And all this decline in the last few months relating back to the current patch notes that have been out for a week is just...I don't even think the OP can truly believe that connection.
Population growth and player retention are crucial to MMO health. The fact that ZOS wasn't able to retain any of those new players and grow the population from last year is at least a bit worrying
If you take the average of Jan-August 2018 and compare it to the average of Jan-August 2019 it goes from 11843 to 14862. So from a year over year perspective there has been growth.
The largest average month and the largest peak concurrent month in 2019 was greater than the largest average and peak month in 2018, and the lowest average month and the lowest peak concurrent month in 2018 were lower than their 2019 counterpart.
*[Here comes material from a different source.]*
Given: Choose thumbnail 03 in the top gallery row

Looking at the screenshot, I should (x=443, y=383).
In any way you look at it 2019 has been ESO best year yet (according to Steam charts). The fact that the OP is trying use the last couple months of trail off as proof of anything is laughable.
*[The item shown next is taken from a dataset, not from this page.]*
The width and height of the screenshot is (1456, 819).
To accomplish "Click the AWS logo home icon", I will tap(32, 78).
OP shows correlation between wild balance changes and game population. From 17569 in June to 12591 in September. This is 30% drop. 30% of steam playerbase drop in 3 months... In any company there will be already emergency meetings and emergency actions to stop this. And what they do? 50%-63% nerf to all dots... and DLC without group/PVP content...
That would be true of a product for which there was a steady and constant demand all year round, but not for one which has a fluctuating market, where the company would look at the overall trend year on year - which is positive in ESO's case so far as Steam is concerned (and seemingly more generally).
lordrichter wrote: »MartiniDaniels wrote: »OP shows correlation between wild balance changes and game population. From 17569 in June to 12591 in September. This is 30% drop. 30% of steam playerbase drop in 3 months... In any company there will be already emergency meetings and emergency actions to stop this. And what they do? 50%-63% nerf to all dots... and DLC without group/PVP content...
... could also mean that they know more than the people in the forum who think that the game is tanking because of balance changes.
The forums go into a doom and gloom tantrum every time they make balance changes. I cannot tell you how many times this game has died because the studio chased away all the players. Seriously, someone get the big gun out and shoot this game. It refuses to die at the hands of the inept studio.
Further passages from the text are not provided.